• **DIRECTIONS FOR THIS TASK**: Word for word, repeat the records, leaving every picture behind.

[Entries taken from a collection]
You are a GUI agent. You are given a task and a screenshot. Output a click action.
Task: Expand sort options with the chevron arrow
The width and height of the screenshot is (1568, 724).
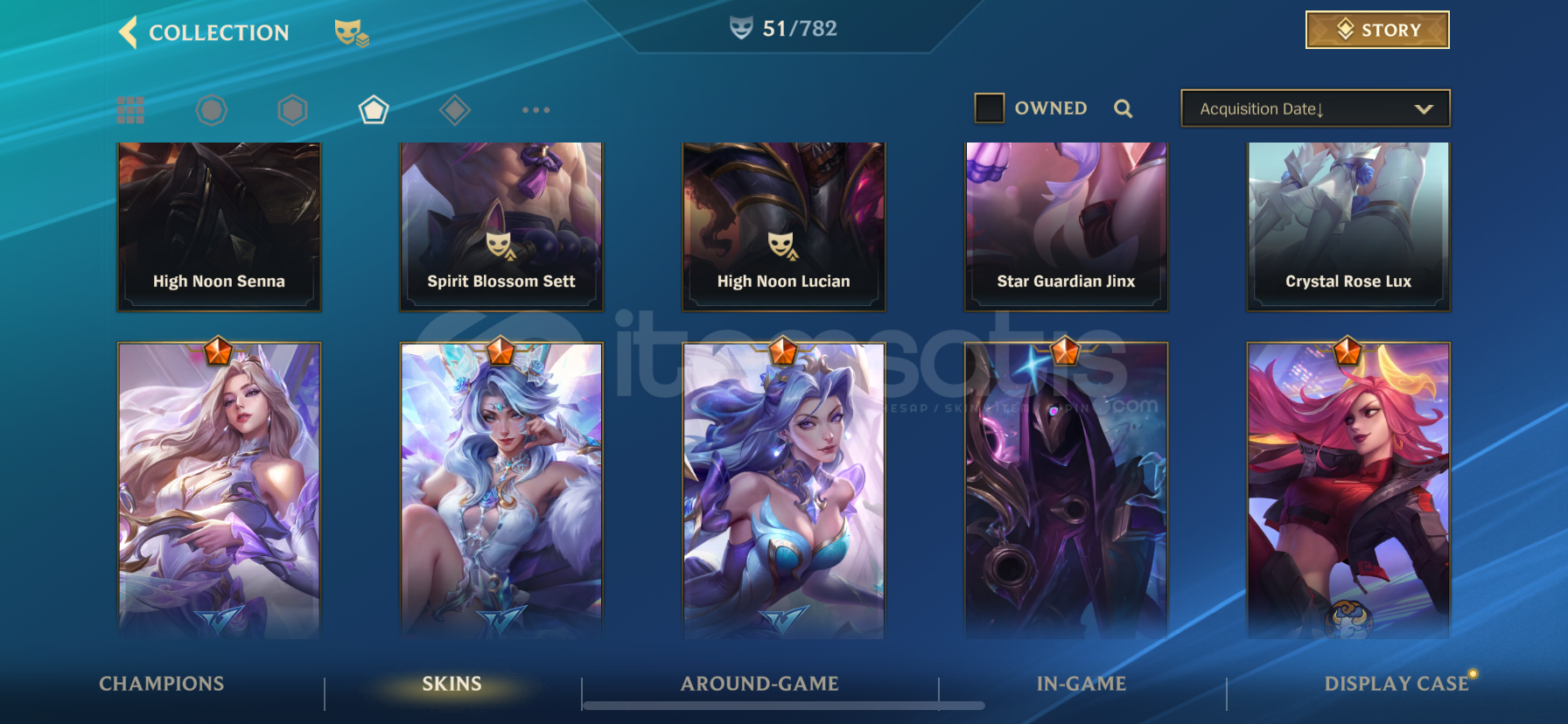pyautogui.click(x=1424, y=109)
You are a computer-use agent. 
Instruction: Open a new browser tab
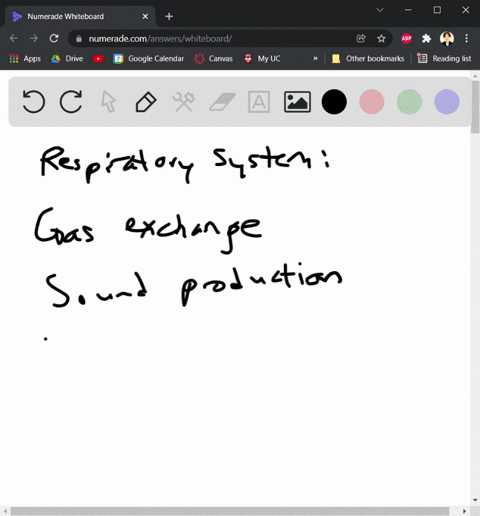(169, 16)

• **RESULT OF THIS TASK**:
You are a GUI agent. You are given a task and a screenshot. Output a click action.
Task: Expand sort options with the chevron arrow
The width and height of the screenshot is (1568, 724).
pyautogui.click(x=1424, y=109)
You are a computer-use agent. 
Instruction: Open a new browser tab
(169, 16)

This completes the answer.